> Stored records
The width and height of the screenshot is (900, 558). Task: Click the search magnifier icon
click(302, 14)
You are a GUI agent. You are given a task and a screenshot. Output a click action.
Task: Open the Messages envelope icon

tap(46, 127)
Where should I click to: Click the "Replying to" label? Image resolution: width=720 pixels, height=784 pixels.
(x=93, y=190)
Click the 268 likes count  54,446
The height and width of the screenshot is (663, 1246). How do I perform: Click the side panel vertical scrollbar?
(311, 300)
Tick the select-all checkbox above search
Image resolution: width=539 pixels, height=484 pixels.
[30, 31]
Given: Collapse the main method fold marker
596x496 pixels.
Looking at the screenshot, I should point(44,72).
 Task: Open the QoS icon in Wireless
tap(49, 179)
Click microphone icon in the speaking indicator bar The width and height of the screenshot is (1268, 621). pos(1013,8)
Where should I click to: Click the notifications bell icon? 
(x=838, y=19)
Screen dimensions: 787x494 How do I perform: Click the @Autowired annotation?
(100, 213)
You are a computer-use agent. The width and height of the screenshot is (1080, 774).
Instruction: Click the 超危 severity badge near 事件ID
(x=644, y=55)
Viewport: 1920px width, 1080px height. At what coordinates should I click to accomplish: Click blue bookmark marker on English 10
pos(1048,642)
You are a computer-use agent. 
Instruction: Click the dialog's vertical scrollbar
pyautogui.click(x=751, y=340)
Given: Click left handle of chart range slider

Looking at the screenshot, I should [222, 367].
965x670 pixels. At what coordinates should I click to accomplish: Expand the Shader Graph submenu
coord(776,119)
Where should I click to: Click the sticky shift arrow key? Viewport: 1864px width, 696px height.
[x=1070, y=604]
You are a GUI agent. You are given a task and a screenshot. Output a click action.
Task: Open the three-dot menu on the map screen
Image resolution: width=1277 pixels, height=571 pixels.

> TASK DESCRIPTION
Take the entries above and transcribe them in full.

> ANSWER SPACE
The width and height of the screenshot is (900, 558). Task: Click the search magnifier icon
click(302, 14)
You are a GUI agent. You are given a task and a screenshot. Output a click action.
Task: Open the Messages envelope icon

tap(46, 127)
Where should I click to: Click the "Replying to" label? Image resolution: width=720 pixels, height=784 pixels.
(x=93, y=190)
Click the 268 likes count  54,446
The height and width of the screenshot is (663, 1246). How do I perform: Click the side panel vertical scrollbar?
(311, 300)
Tick the select-all checkbox above search
Image resolution: width=539 pixels, height=484 pixels.
[30, 31]
Given: Collapse the main method fold marker
596x496 pixels.
Looking at the screenshot, I should point(44,72).
 Task: Open the QoS icon in Wireless
tap(49, 179)
Click microphone icon in the speaking indicator bar The width and height of the screenshot is (1268, 621). pos(1013,8)
Where should I click to: Click the notifications bell icon? 
(x=838, y=19)
Screen dimensions: 787x494 How do I perform: Click the @Autowired annotation?
(100, 213)
You are a computer-use agent. The width and height of the screenshot is (1080, 774).
Instruction: Click the 超危 severity badge near 事件ID
(x=644, y=55)
Viewport: 1920px width, 1080px height. At what coordinates should I click to accomplish: Click blue bookmark marker on English 10
pos(1048,642)
You are a computer-use agent. 
Instruction: Click the dialog's vertical scrollbar
pyautogui.click(x=751, y=340)
Given: Click left handle of chart range slider

Looking at the screenshot, I should [222, 367].
965x670 pixels. At what coordinates should I click to accomplish: Expand the Shader Graph submenu
coord(776,119)
Where should I click to: Click the sticky shift arrow key? Viewport: 1864px width, 696px height.
[x=1070, y=604]
You are a GUI agent. You are given a task and a screenshot. Output a click action.
Task: Open the three-dot menu on the map screen
Image resolution: width=1277 pixels, height=571 pixels.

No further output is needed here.